Si en tiempos de “laissez faire” [6] el liberalismo era una representación ideológica, que no obstante podía reclamar algún asidero débil en la realidad, con la creciente socialización de las fuerzas productivas (más allá de la monumental apropiación privada de sus frutos por parte de gigantescas corporaciones empresarias), con la gigantesca división del trabajo a escala mundial que produjo el capitalismo en los últimos doscientos años, se torna totalmente insostenible. La idea de “volver” a un capitalismo autorregulado que “libere” la iniciativa individual que proponen todos los discípulos de Friedrich von Hayek [7] y Milton Friedman [8] (convertida en el grotesco “viva la libertad” de Milei) “atrasa” doscientos años.

La teoría neoclásica volvió a la ofensiva con el neoliberalismo en la década de 1970 de la mano de Hayek y Friedman. David Harvey señala que las primeras dosis de neoliberalismo del mundo fueron aplicadas en la ciudad de Nueva York, en el Chile de Pinochet, en la Argentina bajo el látigo de la dictadura, con el ataque de Donald Reagan a los controladores aéreos en Estados Unidos y de Margaret Thatcher a los huelguistas mineros. Harvey no deja lugar a dudas que el neoliberalismo es una política para “la restauración del poder de clase de la elite” [9], que vino a liquidar, entre otros objetivos, conquistas de la clase obrera en la posguerra.
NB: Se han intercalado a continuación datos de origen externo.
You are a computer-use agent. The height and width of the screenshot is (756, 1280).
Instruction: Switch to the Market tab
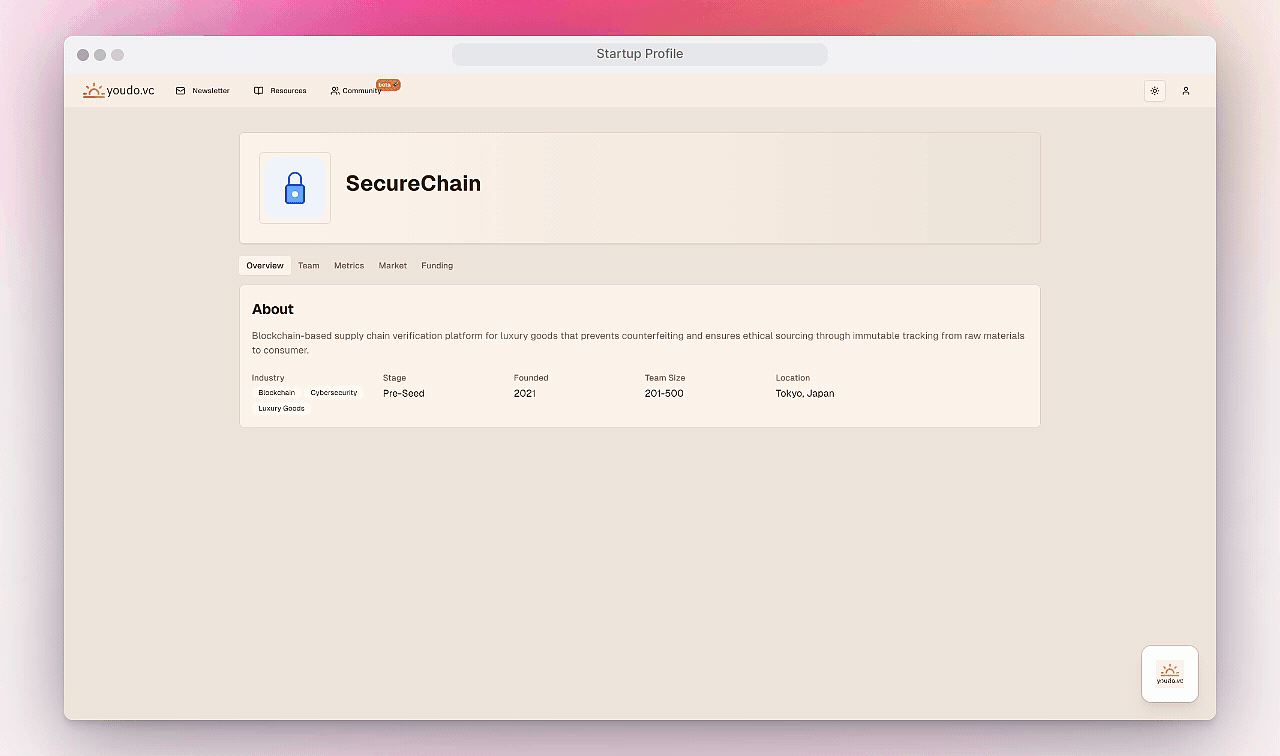pyautogui.click(x=392, y=266)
La historia reciente es más conocida, pero no viene mal recordar que las recetas de Milei y Espert condujeron a la catástrofe no sólo en la Argentina de Menem, el “déficit cero” de Domingo Cavallo y Fernando de la Rúa; sino también en la Unión Europea, el mayor proyecto de libre mercado de la historia; e, incluso, en los Estados Unidos, ahora dirigido por el pirómano Donald Trump.